PAESAGGI URBANI/PAESAGGI UMANI
Di Giovanna Franco Repellini
“In Milano si sfugge alla bellezza sigillata di altre città italiane,
che spesso è limite, prigione per chi vi dimora; alla perfezione conclusa
che talvolta condanna alla sterilità. Qui la bellezza è stimolo; qui
ritrovo la libertà di vivere, d’inventare, di inserire anche me stesso in
una vicenda incompiuta.”
Guido Piovene
Riflettiamo su una coppia estetica
formata dai termini contrapposti locale/internazionale. La modernità e la
nostra cultura amano l’originalità e la diversità. Non sempre, però, la
diversità è proficua e interessante, a volte non è nemmeno diversa, ma semplicemente
discordante. Il problema, in tutti i campi, è come fare per essere al
contempo originali ma interni al flusso della cultura mondiale e
addirittura promotori di tendenze. Ed ancora, come unire il nostro modo di
essere e di operare personale e storico (nazionale e individuale) con le
tecniche vincenti, ma spesso standardizzate, del neo movimento moderno.

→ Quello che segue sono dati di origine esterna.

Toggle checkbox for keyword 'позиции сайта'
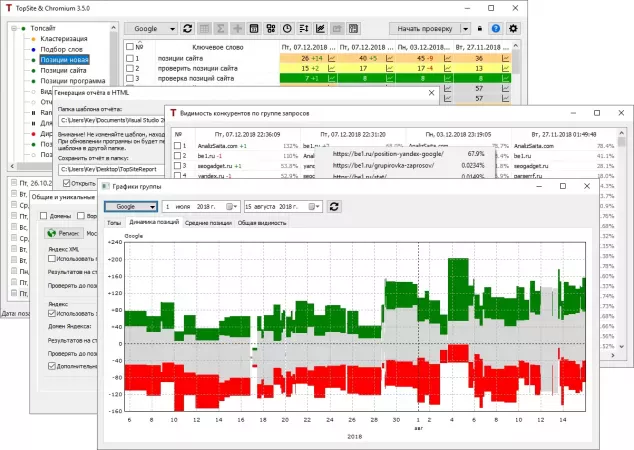The width and height of the screenshot is (634, 450). pos(130,58)
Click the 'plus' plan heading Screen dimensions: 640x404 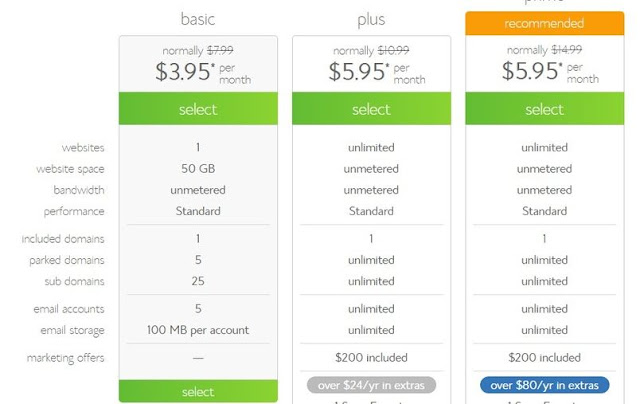[x=371, y=19]
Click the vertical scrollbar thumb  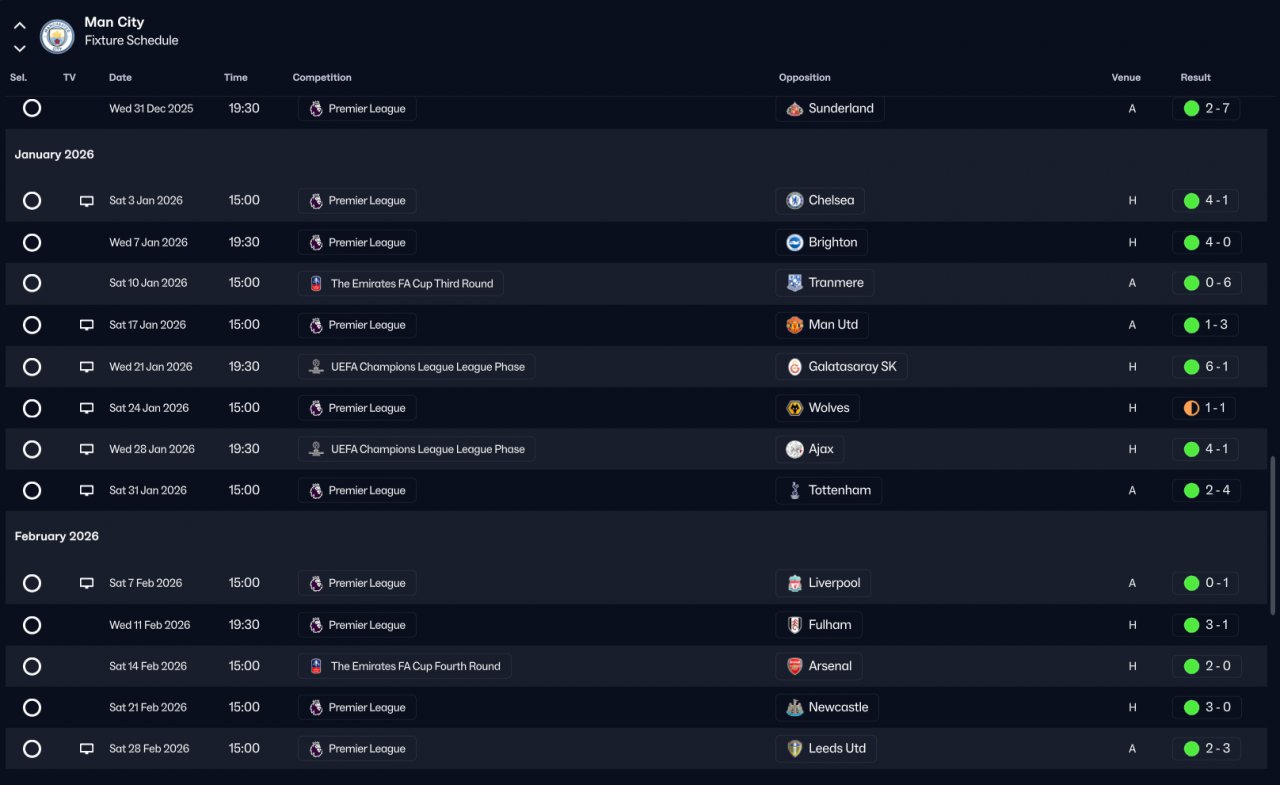[x=1273, y=535]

Anche in questo campo dobbiamo trovare una terza via, un maggioritario
estetico, che prenda un po’ di qua e di là? Potremmo forse fare come i cinesi
che mettono i tetti a pagoda sul grattacieli. Non funziona, la ricetta non
esiste, occorre piuttosto puntare con coraggio su tutti i fronti, ovvero
valorizzare al massimo la cultura italiana e locale, battersi con forza per
ottenere livelli urbani e ambientali di qualità internazionale e infine
inventarsi fusioni, ibridazioni, meticciati e anche qualche cosa di
completamente nuovo, validamente nuovo. Non c’è una terza via, ma strade
intrecciate da percorrere contemporaneamente, all’interno di un progetto
generale che deve essere unitario ma tenere conto delle diverse discipline
dell’intervento urbano. Il problema, non nuovo, si ripresenta
continuamente, ad esempio si pone con i grattacieli della Fiera di Milano e
i progetti dell’area Garibaldi-Repubblica, che nei prossimi anni
impegneranno molto la nostra città. Progetti e interventi che provocano
estatica ammirazione da una parte (finalmente anche da noi la
modernità!Finalmente i grandi architetti!) e dall’altra repulsione (cosa
centrano con noi? Potrebbero essere a Shangai tali e quali; non c’è
personalità milanese). Il gioco delle parti si ripresenta in tutta la sua
complessità . Personalmente ritengo che il progetto vincitore della Fiera,
(architetti Daniel Libeskind, Arata Isozaki, Zaha Hadid e Pier Paolo
Maggiora) abbia delle architetture suggestive, talune affascinanti e
significative , come il museo del design e il grattacielo ritorto, ma
manchi il legame con la città e quindi il progetto urbanistico. Il parco è
poco vivibile, frammentato, nel complesso modesto. Gli edifici per
abitazione appaiono come i soliti mega condomini, con un po’ di alberelli
attorno, amati soprattutto dalle imprese di costruzione e dai gruppi
finanziari. La città compatta europea ha un tessuto stradale continuo che
favorisce le relazioni, il lavoro indipendente, le botteghe,
l’individualità, molto di più dell’insediamento a condomini isolati, tipico
delle aree di hinterland, ancora impostato sullo zoning, che determina un
maggiore isolamento sociale oltre a un aspetto che richiama le periferie,
anche se di lusso, tipo Milano 2. Sicuramente un buon principio operativo
si basa sul portare il centro nelle periferie e non le periferie nel
centro.
Altro problema: l’urbanistica partecipata che fine a fatto? Il rapporto con
la cittadinanza e le sue istituzioni sembra sempre dominato dal caso,
perché a volte è invocato, e guai se non c’è, altre volte scompare. In
realtà non c’è caos, ma vige una regola precisa: la partecipazione viene
utilizzata solo quando si tratta di opere di scarsa importanza che non
hanno alle spalle interessi economici forti, in caso contrario, ovvero
tanto più grossi sono i quantitativi di denaro in ballo tanto più tutto
l’iter democratico si volatilizza in nome dell’efficienza (di chi?).